We have just returned from Tampa and the Florida United Numismatists (FUN) show, where we observed brisk dealer-to-dealer trading, a busy bourse floor, and mixed auction results.

Dealers we spoke to were happy with the wholesale pre-show and setup day trading, as there were many active buyers and sellers. One mitigating factor to this activity – as has been for the past year – is the limited supply of fresh material, and the most active dealers at the show had a constant flow of new material to offer buyers. Some vendors at the show complained of slow sales, but overall it appeared that deals were being done and dealers were buying for inventory needs and to fulfill customer want lists.
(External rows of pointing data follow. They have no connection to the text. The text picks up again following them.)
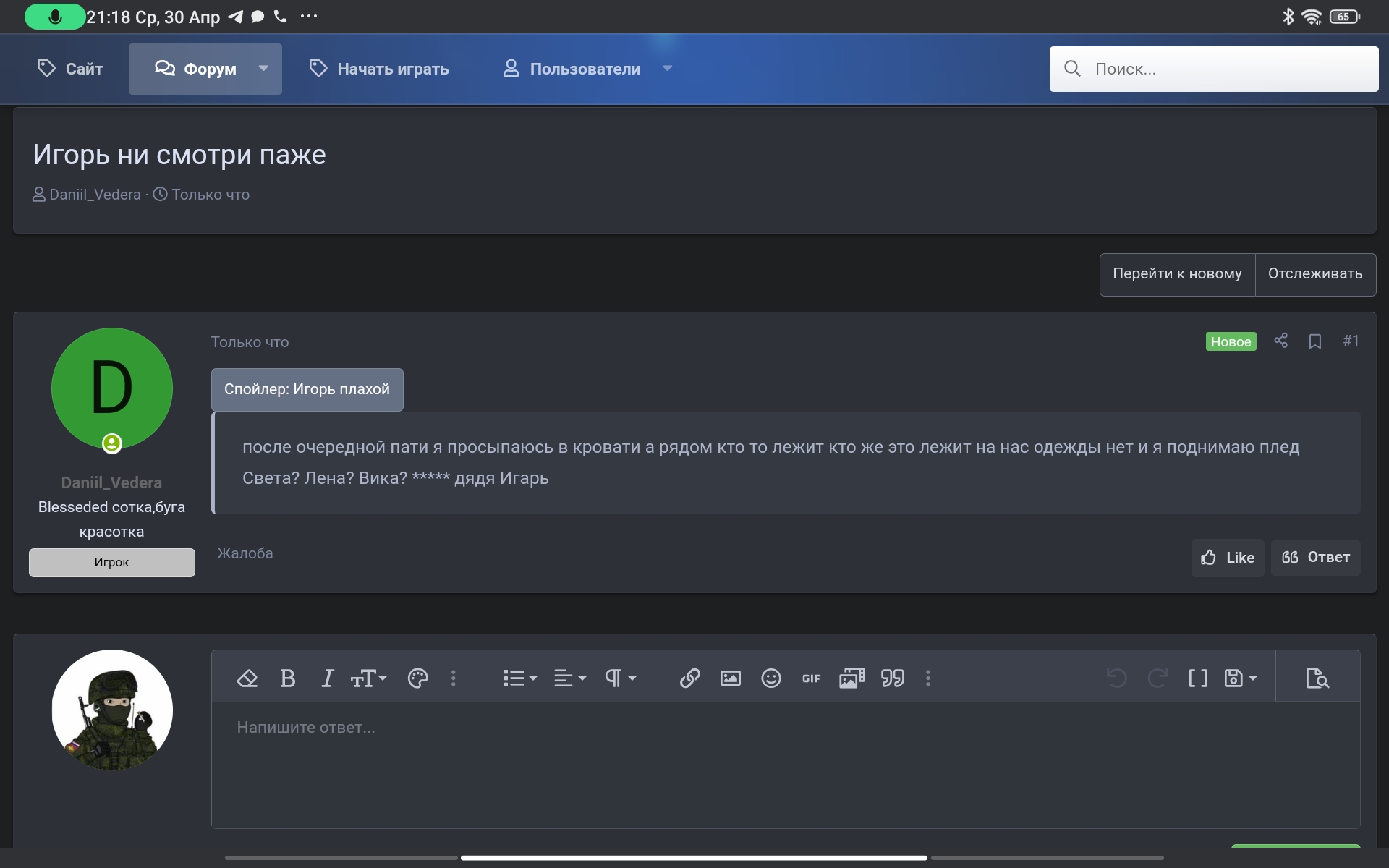Expand the list options dropdown
This screenshot has width=1389, height=868.
[x=520, y=678]
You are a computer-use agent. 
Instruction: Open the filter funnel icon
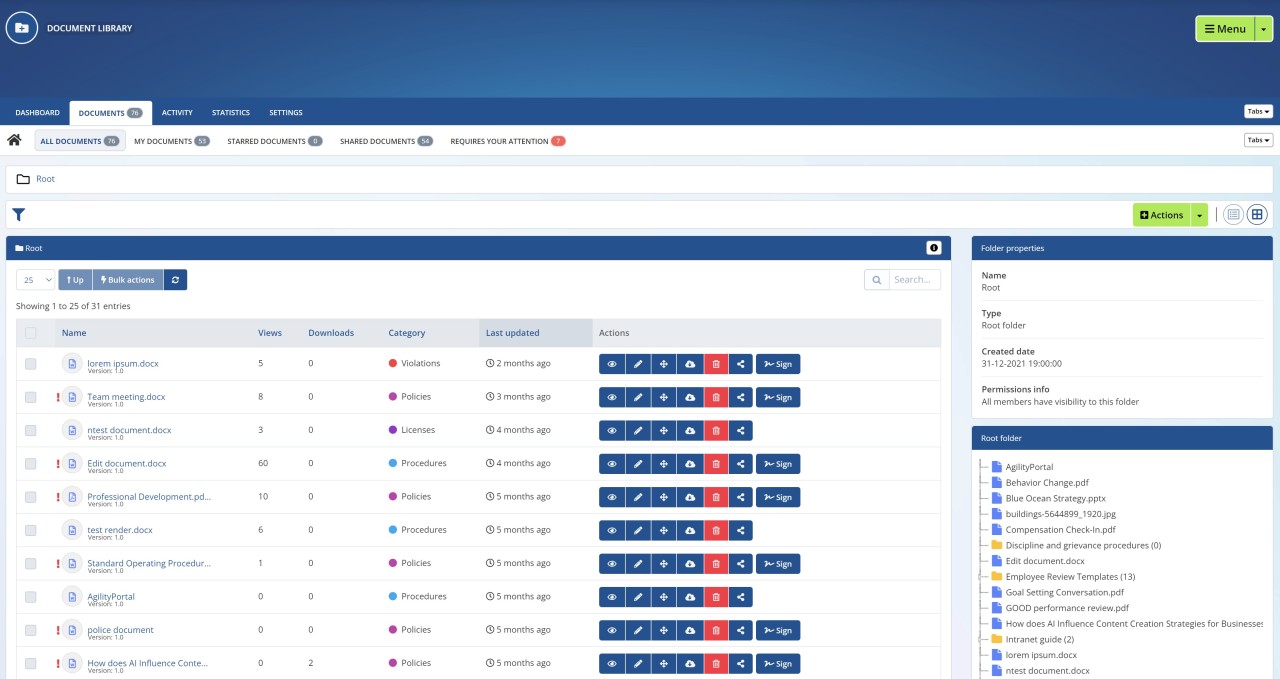coord(18,215)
Show attendance was solid by all accounts, with the floor buzzing on Thursday and Friday from open to close.

As of Friday afternoon the Heritage U.S. coin auction had realized nearly $32 million with two online-only sessions yet to go. The highlight was the sale of the PR66 1894-S Barber dime which sold for $1,997,500. The sale of this coin was picked up by mainstream media

outlets such as CBS, CNNMoney, and the New York Post, all running stories about the sale. Any time a coin event is covered by the wider press it has the potential to bring in new collectors or rekindle the imagination of a lapsed one.
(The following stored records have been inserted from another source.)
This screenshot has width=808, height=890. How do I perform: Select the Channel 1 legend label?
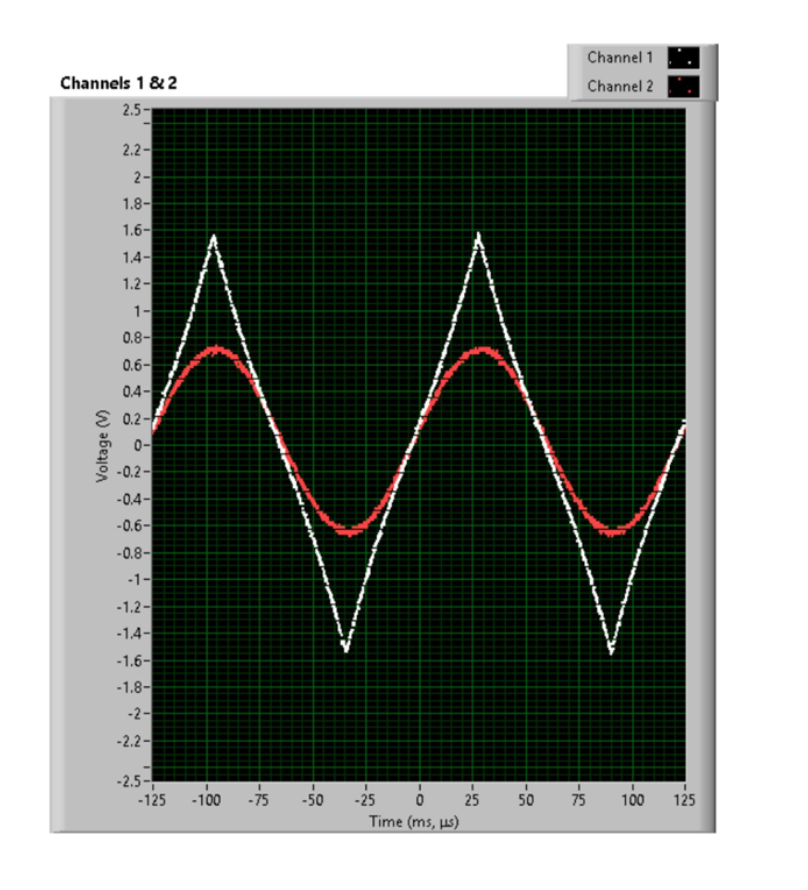619,58
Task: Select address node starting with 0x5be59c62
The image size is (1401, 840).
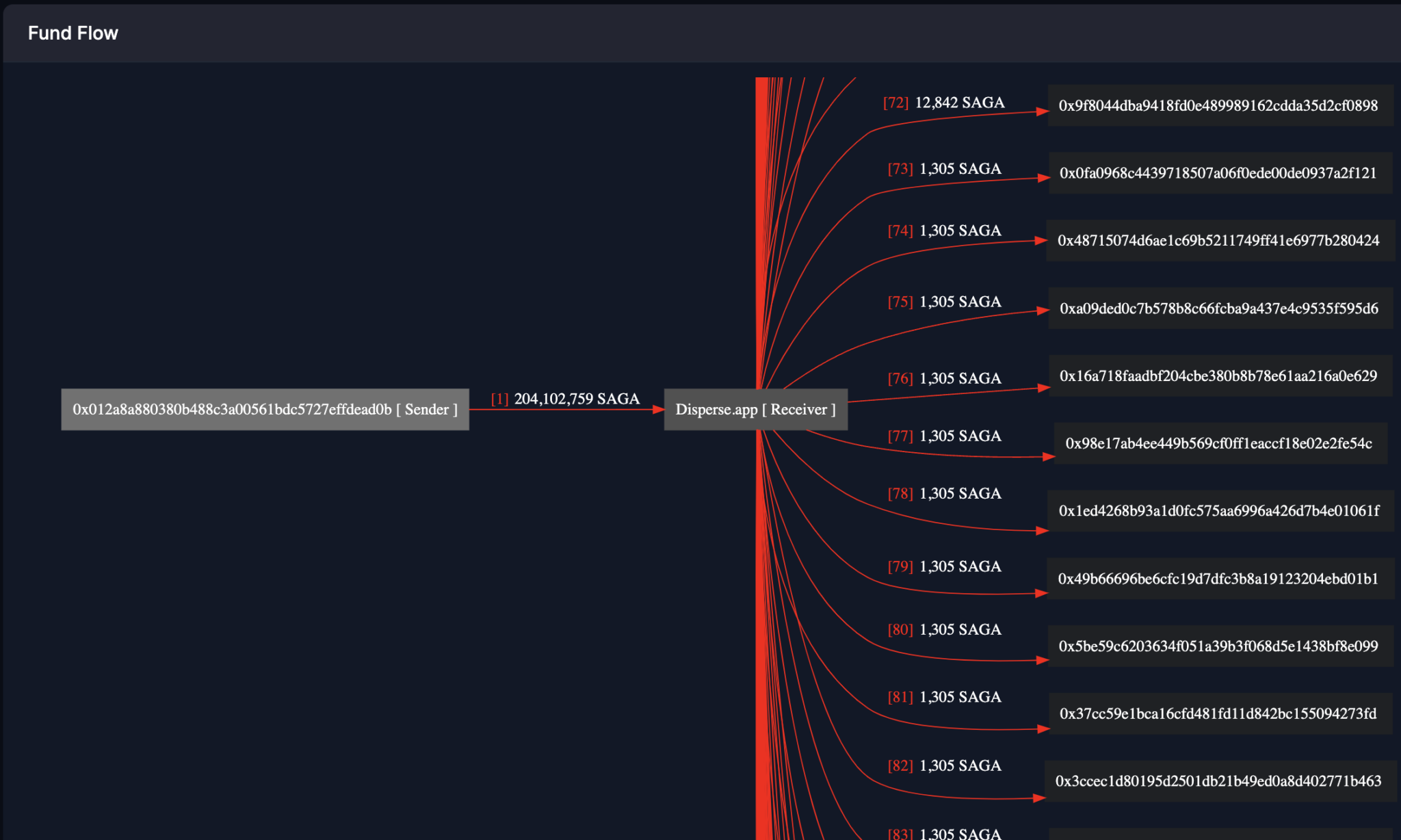Action: click(x=1220, y=646)
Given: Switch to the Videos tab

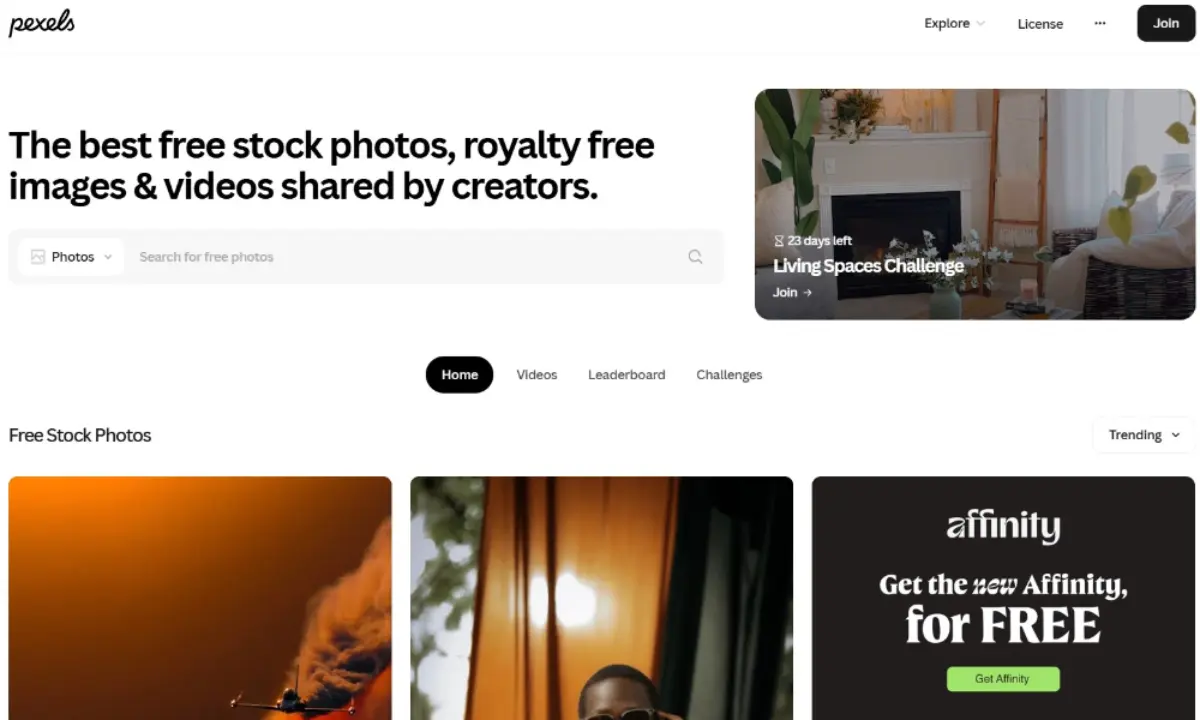Looking at the screenshot, I should 537,375.
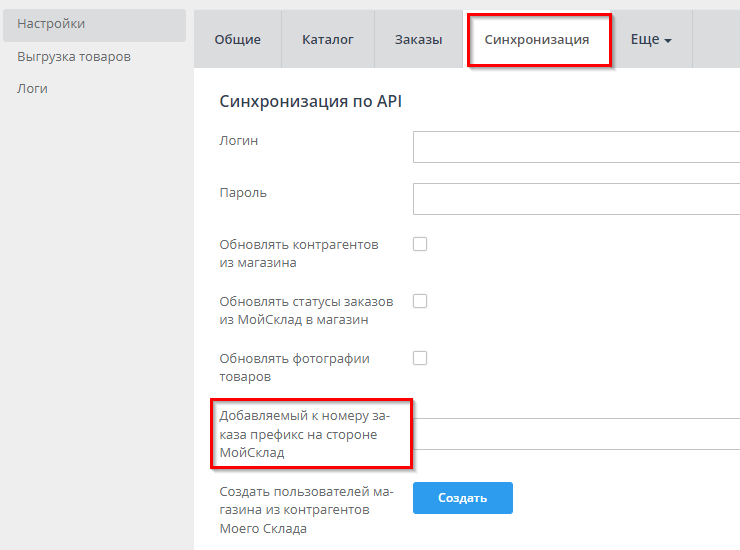Click the Обновлять фотографии товаров label text
The image size is (740, 550).
295,368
Gold coins took the next three top spots at Heritage: an MS62 1849-C Open Wreath gold dollar at $528,750; an AU55 1802 13 Stars Reverse quarter eagle at $505,250; and an 1851 Humbert $50 Territorial gold octagonal slug in the rare grade of MS63 at $381,875. Rounding out the top five lots was the 1792 Fusible Alloy pattern cent graded VF35 (one of nine known) at $352,500. Nearly 3,700 lots crossed the auction block generating a significant amount of price changes for the Greysheet and Bluesheet. Some of the bigger coins which did not meet their reserve include a 1652 Willow Tree shilling graded XF45, the Gardner 1870-S Liberty Seated dollar, and a conditionally rare Gem 1901 Morgan

dollar. These three coins alone are available as post-auction purchases at over $969,000 combined, indicating that sale totals could have been larger still, and one would expect that these rarities will eventually find a new home. As we began to digest the auction activity and process the feedback we received at the show, it was immediately apparent that some classic commemorative issues are soft with some downward movement in the MS66 and MS67 grades. Mercury dimes on the other hand showed some solid performances, with a 1942/1 graded MS66FB garnering $76,375, and the somewhat underrated dates of 1925-D, 1926-D, and 1926-S performing well.

We were happy to have many good conversations with those who visited our booth at the show about a variety of topics including pricing, layout and design, and overall market trends. We appreciate any and all comments and suggestions we received.